Em alguns casos esta rivalidade criminal está presente até no nome escolhido:
na Paraíba primeiro foi criada a Okaida (inspirada no nome do grupo terrorista
Al-Qaeda), no início dos anos 2000. Para enfrentá-la e não desaparecer do mapa
as gangues remanescentes se agruparam na facção batizada de Estados Unidos. No
Rio Grande do Sul os Bala na Cara (ou Toma Boca como são conhecidos pelos
rivais) enfrentam uma facção criada à partir da coalizão de vários grupos,
chamada Antibala-V7.
O sistema
penitenciário federal conta com um preso internacional ilustre: é José González
Valencia, 43, vulgo El Chepa ou Camarón, líder do
cartel mexicano Jalisco Nueva Generación (ou Jalisco New
Generation), o segundo maior do país, atrás apenas do grupo de Sinaloa. Ele é apontado pelas
autoridades como o operador financeiro da organização, e foi detido em 2017 em
Fortaleza enquanto passava férias com a família. Estados Unidos e México lutam
por sua extradição, que já conta com parecer favorável da Procuradoria-Geral da
República, e agora aguarda decisão do Supremo Tribunal Federal.
O regime de
cumprimento de pena nas federais é duro: são 22 horas trancado na cela (sem
direito a TV na maioria das unidades) e duas de banho de sol. O controle de
entrada de visitantes e advogados passa por sistemas de raio-x corporal para
impedir a entrada de telefones celulares, drogas e armas, comuns nos presídios
estaduais. De acordo com o Depen, estes protocolos rígidos são responsáveis
pela ausência de “perturbação na ordem ou rebelião” nas unidades. Além disso
“nenhum celular ou equipamento de uso proibido foi encontrado” nestes
presídios, ainda segundo informações oficiais.
A organização
e profissionalização dos grupos criminosos não é nova. “Internacionalmente esse
processo ocorre nas últimas décadas, desde o sucesso dos cartéis colombianos dos anos 1980, que
expandiram os mercados de cocaína e seus lucros astronômicos por vários bairros
pobres da América Latina”, afirma Feltran, que cita como exemplo também grupos
criminosos que atuam no México, América Central e no norte da Argentina.

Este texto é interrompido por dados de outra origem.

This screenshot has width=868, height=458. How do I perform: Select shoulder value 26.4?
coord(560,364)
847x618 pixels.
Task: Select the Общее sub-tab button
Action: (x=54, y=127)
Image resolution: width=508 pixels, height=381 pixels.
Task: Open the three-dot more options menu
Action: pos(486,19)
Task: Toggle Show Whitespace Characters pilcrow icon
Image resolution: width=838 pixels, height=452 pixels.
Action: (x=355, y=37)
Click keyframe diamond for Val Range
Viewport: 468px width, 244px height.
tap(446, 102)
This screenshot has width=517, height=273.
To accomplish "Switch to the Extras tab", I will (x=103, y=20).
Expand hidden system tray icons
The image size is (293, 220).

“Pequenos grupos criminais, em geral gangues locais, aos poucos se tornam
grupos mais amplos e mais profissionalizados. Em alguns casos, esses grupos têm
origem nas forças da ordem, em outros nas prisões, em outros entre grupos
paramilitares, mas ambos passam a regular ou controlar mercados ilegais muito
lucrativos”.
Mais de 40
anos após a criação da primeira facção do Brasil, o Comando Vermelho, fundado
em 1979 dentro do presídio da Ilha Grande, no Rio,
este modelo de grupo criminoso alicerçado no domínio e recrutamento de membros
dentro dos presídios, e que posteriormente amplia sua influência para as
periferias e pontos de venda de droga continua encontrando por aqui terreno
fértil. Vários fatores colaboram com o isso: um mercado interno considerável,
políticas de segurança pública focadas quase que exclusicamente em repressão, e
um papel importante como rota internacional de tráfico para a Europa e África,
escoando a droga produzida na Bolívia, Colômbia, Venezuela e Paraguai. Tudo isso faz
com que o Brasil se consolide como o país das facções.